EXERCISE
Rewrite the records below, swapping every "heading" for "title" and changing nothing else, and omit the pictures from your answer.

Pointing records for screenshots and pages
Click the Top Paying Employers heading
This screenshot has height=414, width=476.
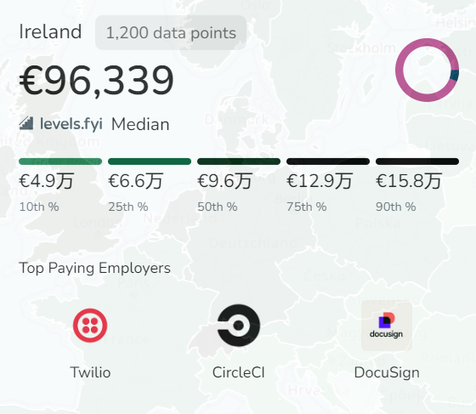coord(94,269)
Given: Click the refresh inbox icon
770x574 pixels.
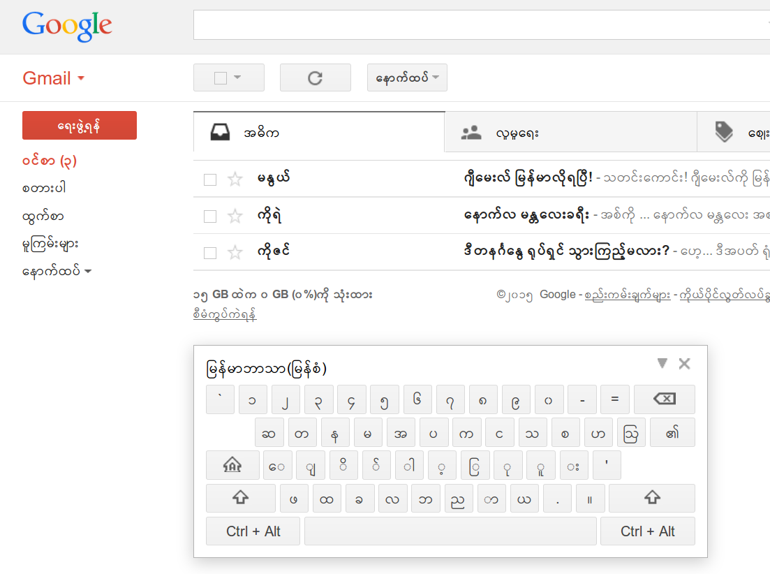Looking at the screenshot, I should pos(316,78).
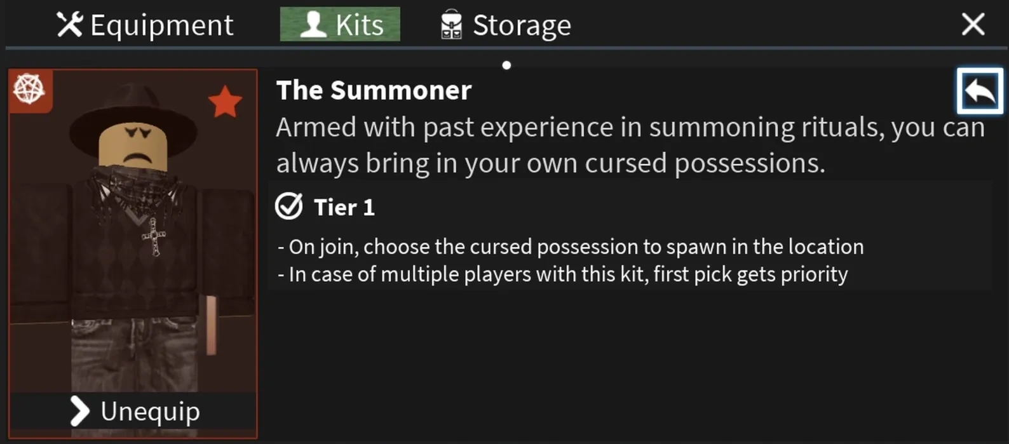Select the Tier 1 label
Screen dimensions: 1009x444
[x=344, y=207]
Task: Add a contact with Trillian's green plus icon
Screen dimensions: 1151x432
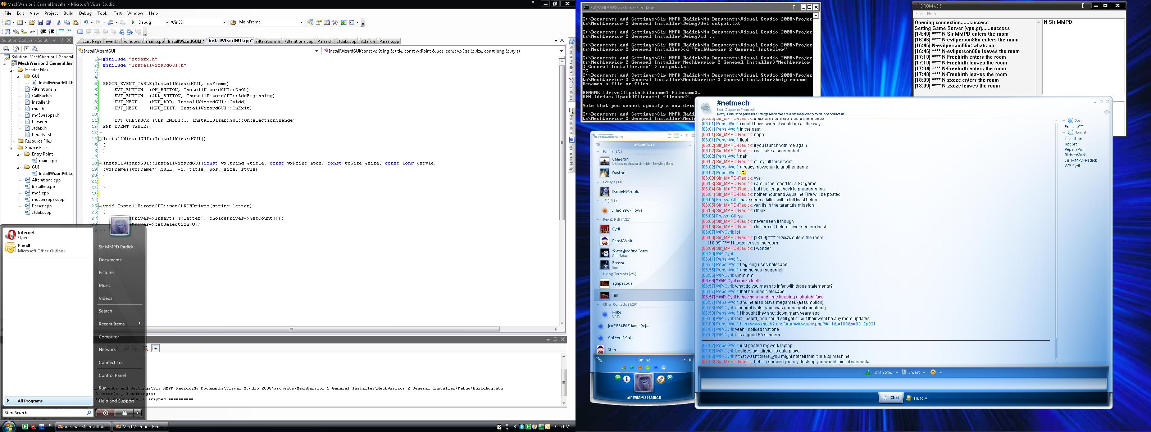Action: pyautogui.click(x=618, y=379)
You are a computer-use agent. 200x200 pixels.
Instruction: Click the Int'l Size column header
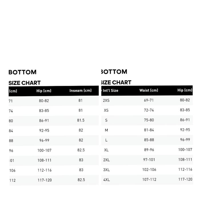click(110, 91)
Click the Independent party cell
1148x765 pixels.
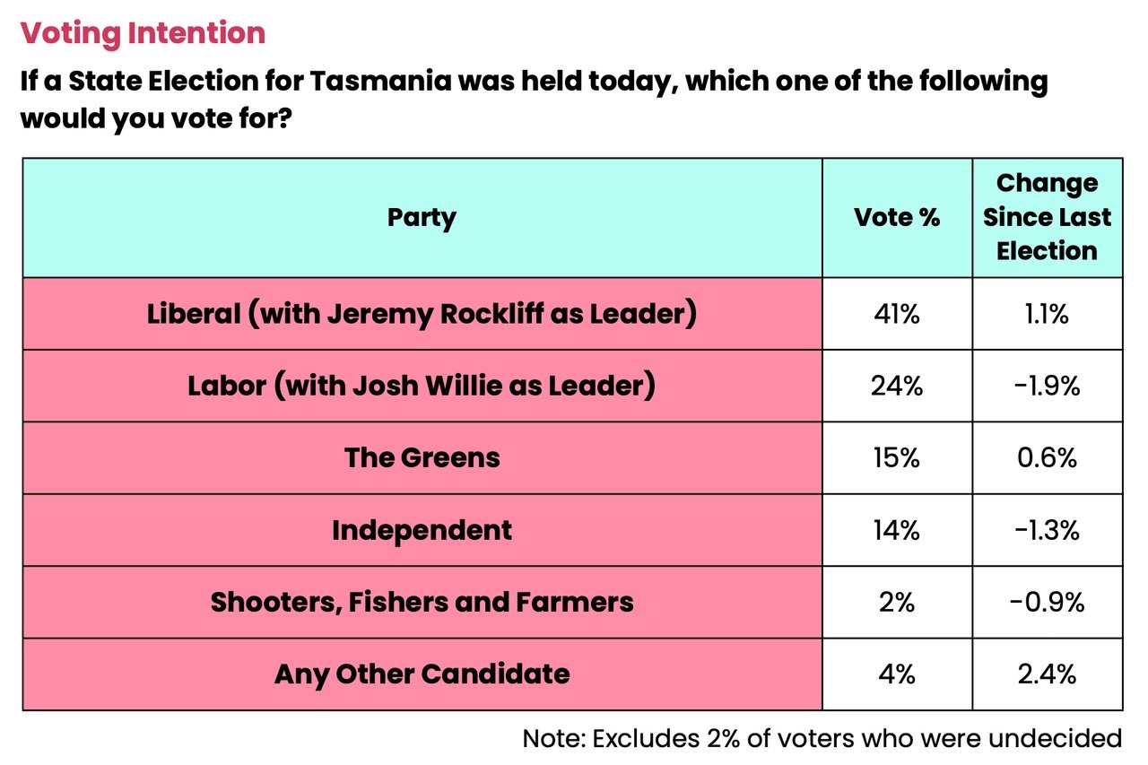422,530
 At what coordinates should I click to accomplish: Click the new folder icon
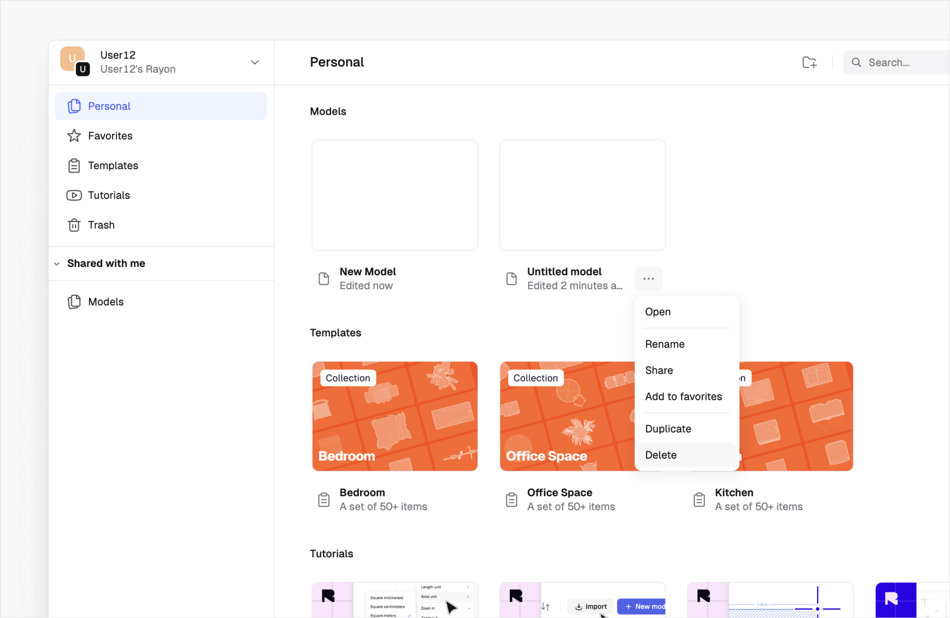click(809, 62)
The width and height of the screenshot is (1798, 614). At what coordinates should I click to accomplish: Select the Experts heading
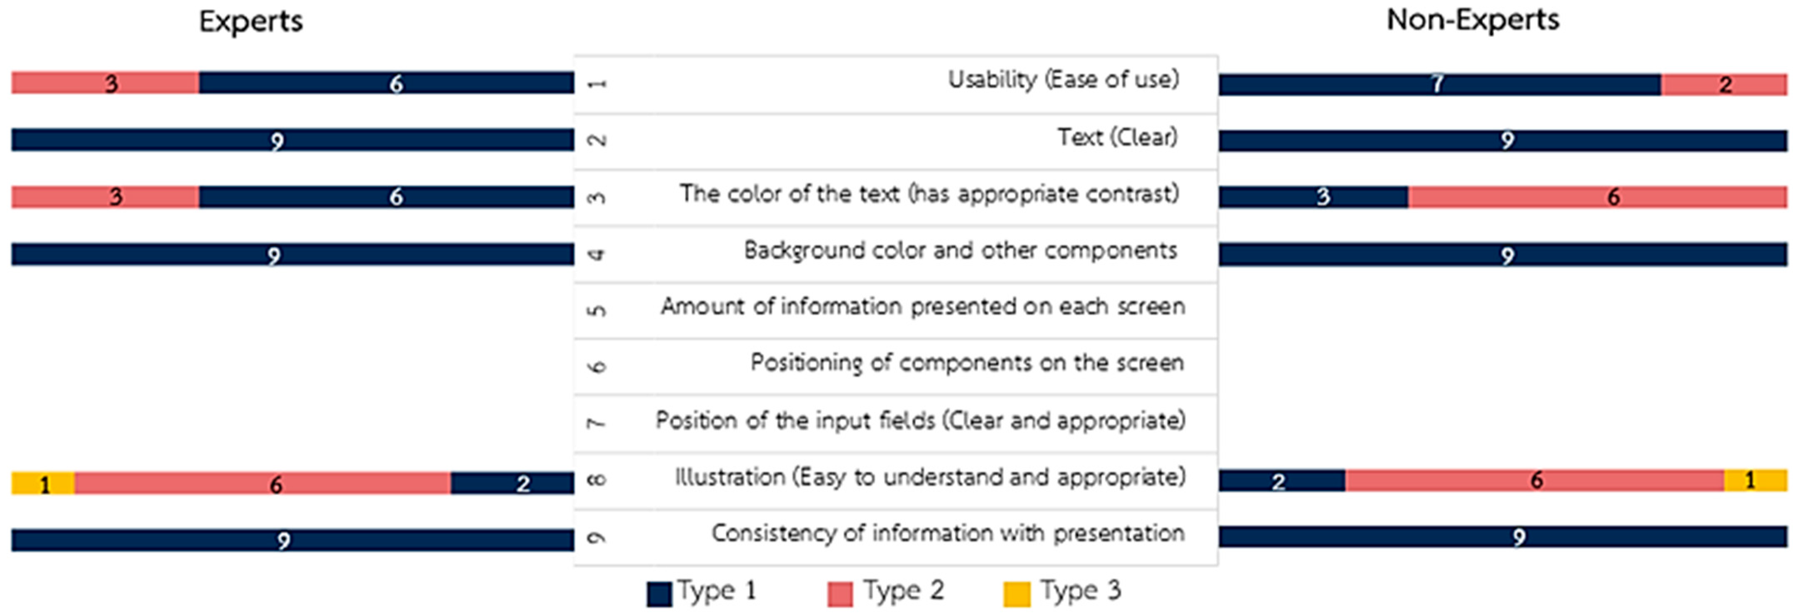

SOLUTION TO THIS EXERCISE
Click the Top Paying Employers title
This screenshot has height=414, width=476.
coord(94,269)
Given: Click the refresh inbox icon
770x574 pixels.
Looking at the screenshot, I should pos(316,78).
Select the Tier 1 label
Screen dimensions: 1009x444
[x=344, y=207]
Task: Add a contact with Trillian's green plus icon
Screen dimensions: 1151x432
Action: pyautogui.click(x=618, y=379)
You are a computer-use agent. 200x200 pixels.
Instruction: Click the Int'l Size column header
click(110, 91)
Click the Independent party cell
1148x765 pixels.
422,530
 At what coordinates should I click to accomplish: Click the new folder icon
click(809, 62)
The width and height of the screenshot is (1798, 614). At what coordinates should I click to accomplish: Select the Experts title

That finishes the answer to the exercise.